So i was given this question just to try for practice to test our knowledge and i'm really confused on how to go about this question. How should i go about this question, i'm confused with the greek notation and also on how to approach it.

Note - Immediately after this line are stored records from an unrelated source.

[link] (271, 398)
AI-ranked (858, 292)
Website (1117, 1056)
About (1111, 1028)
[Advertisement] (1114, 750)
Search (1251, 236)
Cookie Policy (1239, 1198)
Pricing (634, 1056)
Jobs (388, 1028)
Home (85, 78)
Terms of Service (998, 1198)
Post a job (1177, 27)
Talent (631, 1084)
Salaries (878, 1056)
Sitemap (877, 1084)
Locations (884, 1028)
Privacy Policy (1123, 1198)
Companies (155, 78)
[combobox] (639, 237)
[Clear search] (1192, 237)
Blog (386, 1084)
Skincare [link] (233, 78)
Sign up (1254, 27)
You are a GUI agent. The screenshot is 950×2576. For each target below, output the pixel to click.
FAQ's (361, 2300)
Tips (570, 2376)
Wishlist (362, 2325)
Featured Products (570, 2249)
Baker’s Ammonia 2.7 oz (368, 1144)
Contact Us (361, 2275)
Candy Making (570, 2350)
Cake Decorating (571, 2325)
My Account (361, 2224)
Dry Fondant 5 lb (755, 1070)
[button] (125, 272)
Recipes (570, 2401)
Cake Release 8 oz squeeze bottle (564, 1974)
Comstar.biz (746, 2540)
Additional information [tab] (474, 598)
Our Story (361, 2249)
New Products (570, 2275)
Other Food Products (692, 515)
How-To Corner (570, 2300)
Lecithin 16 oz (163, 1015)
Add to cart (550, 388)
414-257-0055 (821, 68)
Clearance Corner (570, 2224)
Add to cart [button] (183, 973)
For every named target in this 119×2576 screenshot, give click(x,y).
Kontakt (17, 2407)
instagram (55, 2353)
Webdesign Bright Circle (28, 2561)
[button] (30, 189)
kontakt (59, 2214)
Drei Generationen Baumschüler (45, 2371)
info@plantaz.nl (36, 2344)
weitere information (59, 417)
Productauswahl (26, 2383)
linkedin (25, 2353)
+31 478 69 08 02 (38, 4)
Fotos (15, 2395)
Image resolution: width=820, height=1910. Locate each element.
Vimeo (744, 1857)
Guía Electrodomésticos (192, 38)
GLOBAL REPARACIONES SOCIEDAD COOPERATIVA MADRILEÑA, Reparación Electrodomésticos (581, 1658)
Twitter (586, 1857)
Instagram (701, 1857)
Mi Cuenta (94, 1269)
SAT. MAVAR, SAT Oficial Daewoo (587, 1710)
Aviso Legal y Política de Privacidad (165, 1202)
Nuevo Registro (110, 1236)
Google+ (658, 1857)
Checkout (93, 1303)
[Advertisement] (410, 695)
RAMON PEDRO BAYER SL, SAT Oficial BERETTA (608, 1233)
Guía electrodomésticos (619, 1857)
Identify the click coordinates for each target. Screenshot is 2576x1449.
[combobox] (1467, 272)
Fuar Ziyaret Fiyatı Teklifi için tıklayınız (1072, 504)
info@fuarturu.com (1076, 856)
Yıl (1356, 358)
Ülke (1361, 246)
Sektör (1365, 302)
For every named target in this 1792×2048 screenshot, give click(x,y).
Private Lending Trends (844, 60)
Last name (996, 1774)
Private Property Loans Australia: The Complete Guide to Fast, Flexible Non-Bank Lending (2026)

In this question, we will define a sequence of numbers $$L_n$$ for $$n \geq 1$$, and prove something about it. The differences from what you may have seen so far are: * It has two base cases, * And the definition of $$L_{n+1}$$ involves both $$L_n$$ and $$L_{n-1}$$. * You will still do "induction", but you need to check //two// base cases! ** Let $$L_1 = 1, L_2 = 3$$. ** And with $$n \geq 2$$, define $$L_{n+1} = L_n + L_{n-1}$$. ** Prove that $$L_n = \varphi^n + \Phi^n$$, where $$\varphi = \frac{1 + \sqrt{5}}{2}$$ and $$\Phi = \frac{1 - \sqrt{5}}{2}$$. * //Note: The quantity $$\varphi$$ is referred to as the "golden ratio", and the quantity $$\Phi$$ is related to it. The Greek letters $$\varphi$$ and $$\Phi$$ are both called "phi", but the first is lower-case and the second is upper-case.// * //Hint: In order to do this question, you should check that $$\varphi$$ and $$\Phi$$ are the two roots of the equation $$x^2 = x+1$$. This may help in the inductive step...//
Hint
So $L_n = \phi^n + \Phi^n$ and $L_{n-1} = \phi^{n-1} + \Phi^{n-1}$, and we have $$ L_{n+1} = L_n + L_{n-1} = \phi^n + \Phi^n + \phi^{n-1} + \Phi^{n-1} = \phi^{n-1} (\phi+1) + \Phi^{n-1} (\Phi+1) $$ and now use the fact that $\phi$ and $\Phi$ solve $x^2 = x+1$, so $\phi+1=\phi^2$ and $\Phi+1 = \Phi^2$.
Can you finish the proof?